This project is intended to show examples of how to integrate Flume -> Spark Streaming -> HBase
##Functionality There is a Main class in com.cloudera.sa.sparkonalog. This class has the following functions:
- SimpleFlumeAvroClient : This is a very basic Flume Avro Client
- RandomWordEventFlumeAvroClient : This is a very simple Flume Avro Client that sends two chars seperated by a spaced.

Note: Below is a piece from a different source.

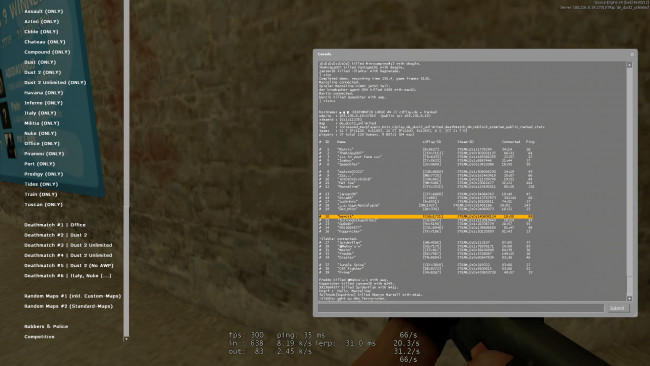Screen dimensions: 650x366
Task: Select the highlighted orange player row
Action: tap(426, 216)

It is intended to be used to feed the word count examples.
- HBaseCreateTable: Creates to simple table for streaming counters to be persisted
- SparkStreamingFromFlumeExample : This is a simple Flume Client to Spark Streaming implementation that counts the number of flume events in the last window.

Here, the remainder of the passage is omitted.